11 Agricultural Marketing Channels

Alt: = "fruits hanging on the tree"

Table of content

  • Introduction
  • Agricultural market
  • Agricultural marketing
  • Agricultural marketing channels

Farm or agricultural market is any medium that brings together buyers and sellers of agricultural products for exchange of goods for money. It might be a location or platform. The farm market (in the modern time) can be virtual agreement between buyers and sellers with the support of information communication technologies through the use of mobile phone, computer, internet etc.

Agricultural marketing is an aspect of marketing which involves taking farm produce and other agricultural allied products to consumers for exchange of money. Marketing is an integral part of agriculture. Agricultural marketing is characterized with packaging, preservation, advertising, distribution and sale of agricultural products. Agricultural marketing is very delicate as farm produce are very prone to tissue decomposition and microbial spoilage because they begin to depreciate as soon as they are harvested — they have limited shelf life.

*Your assignment*
Decide whether each statement agrees with the passage on agricultural marketing, and answer yes or no with the words from the passage that settle it, quoted exactly. 1. A farm market can be a virtual agreement supported by information communication technologies. 2. Farm produce has an unlimited shelf life. 3. Packaging is among the features of agricultural marketing. The records are separate from the passage on agricultural marketing.

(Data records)
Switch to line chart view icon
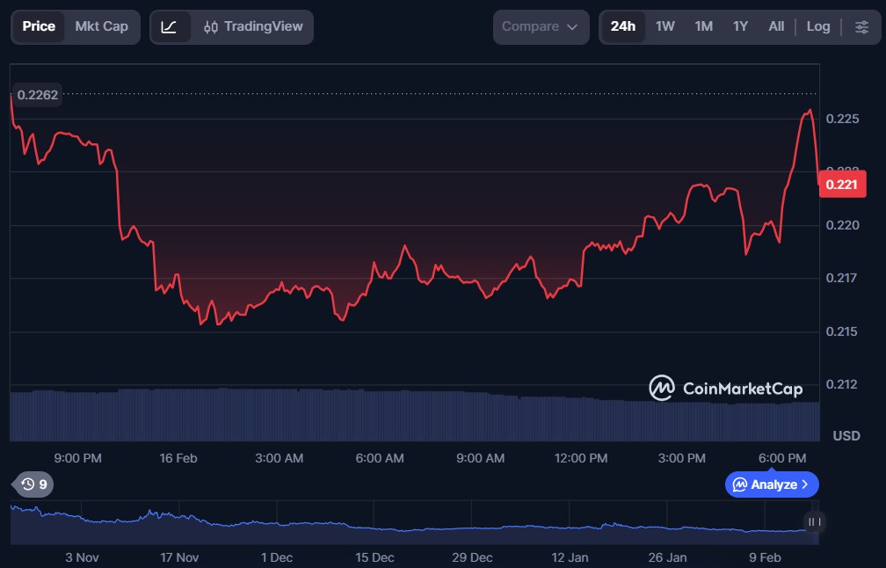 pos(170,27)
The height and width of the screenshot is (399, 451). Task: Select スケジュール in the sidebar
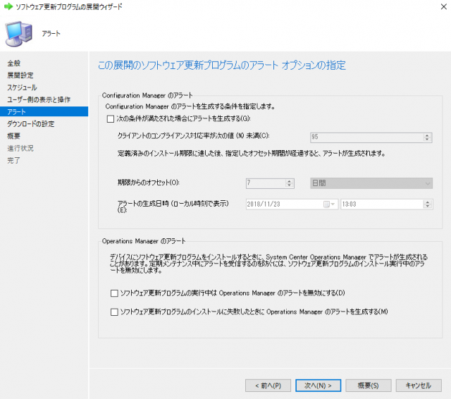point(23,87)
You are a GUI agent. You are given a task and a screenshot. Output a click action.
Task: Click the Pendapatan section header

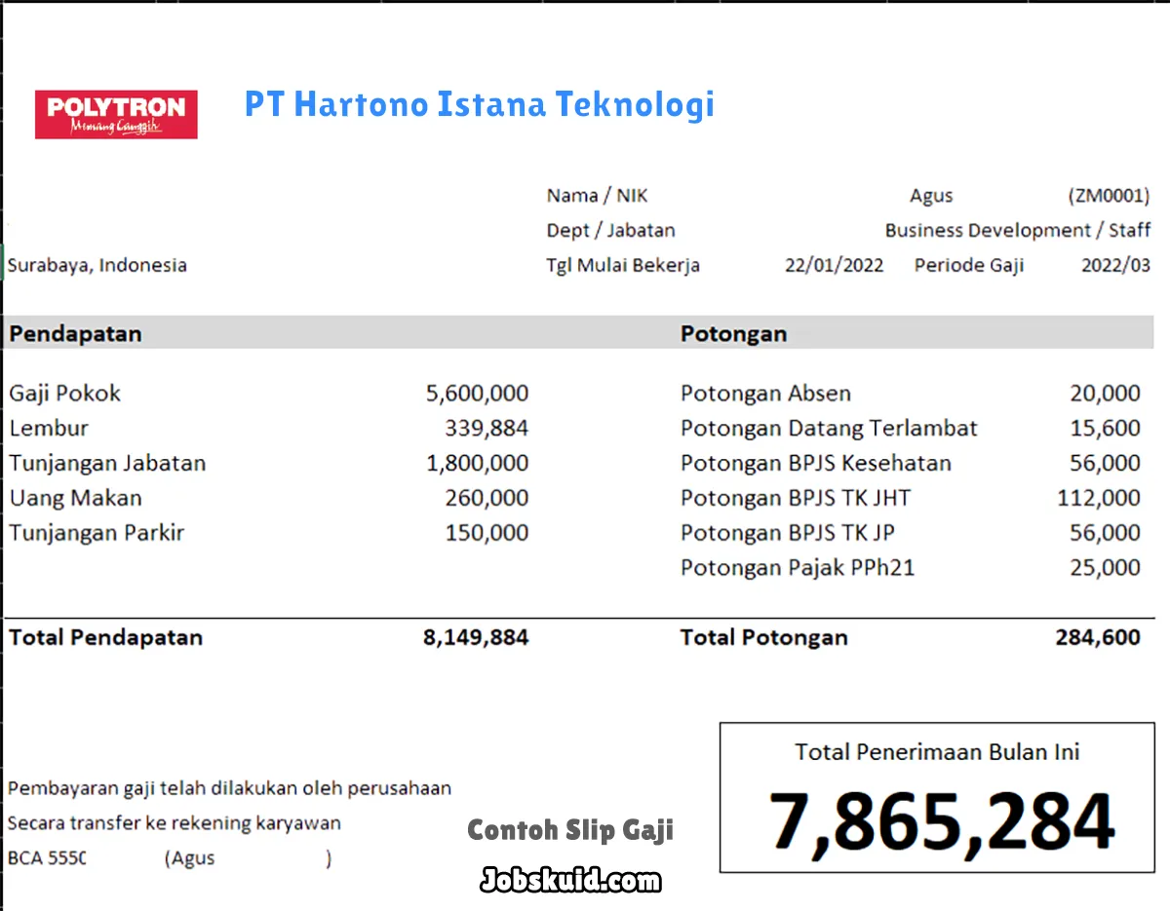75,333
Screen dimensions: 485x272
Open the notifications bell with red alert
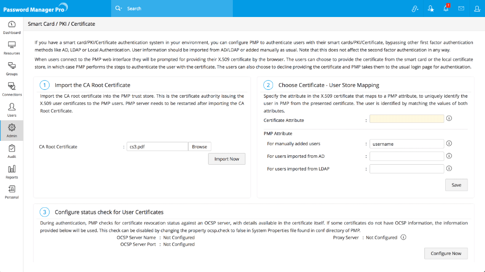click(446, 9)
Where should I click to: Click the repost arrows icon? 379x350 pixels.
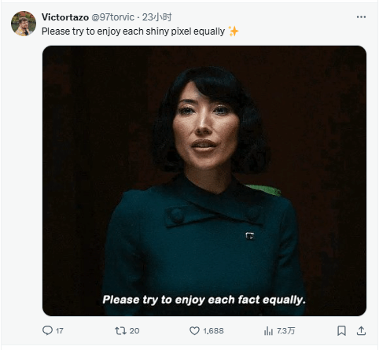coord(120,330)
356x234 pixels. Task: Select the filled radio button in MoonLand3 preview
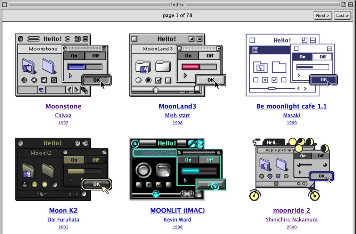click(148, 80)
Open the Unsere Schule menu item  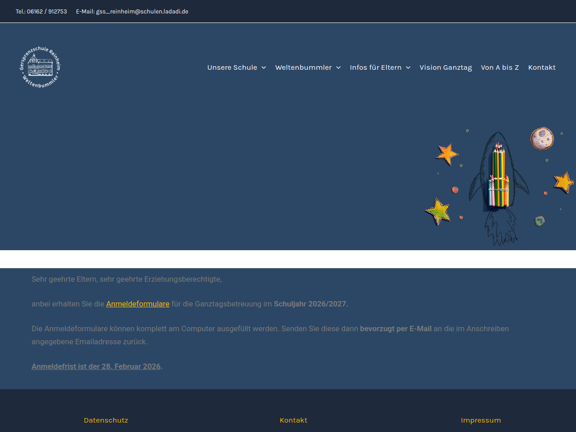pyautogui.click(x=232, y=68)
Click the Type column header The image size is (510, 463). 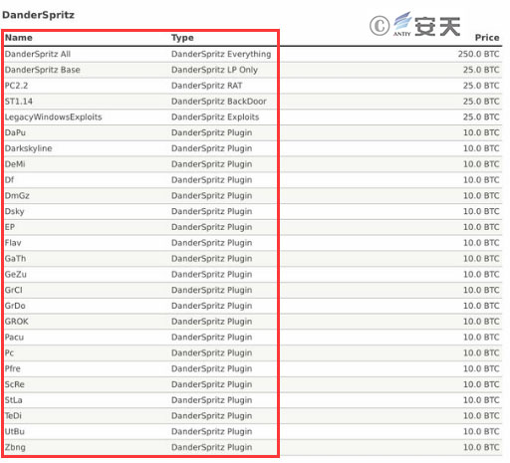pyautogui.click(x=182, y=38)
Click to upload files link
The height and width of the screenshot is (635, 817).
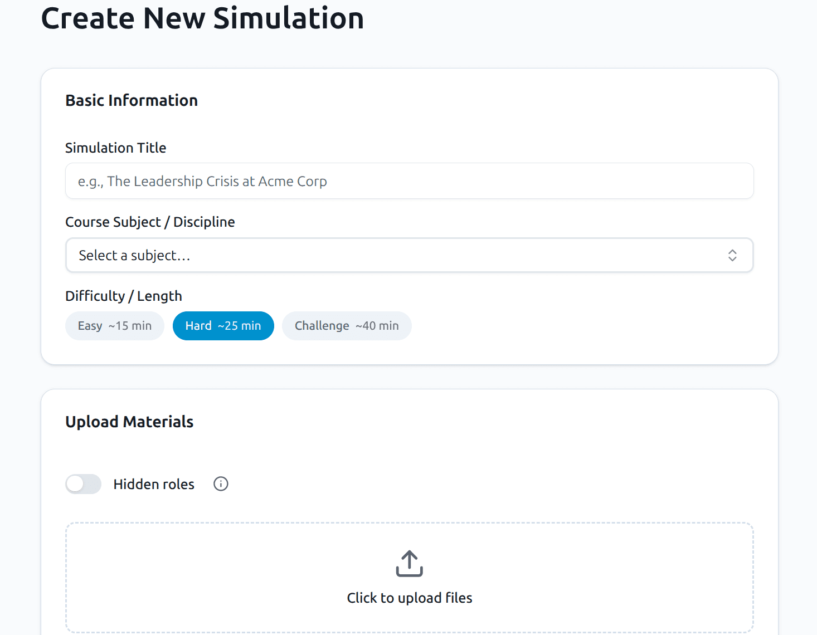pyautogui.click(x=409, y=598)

*The answer*
1. Yes: "The farm market (in the modern time) can be virtual agreement between buyers and sellers with the support of information communication technologies"
2. No: "they have limited shelf life."
3. Yes: "Agricultural marketing is characterized with packaging, preservation, advertising, distribution and sale of agricultural products."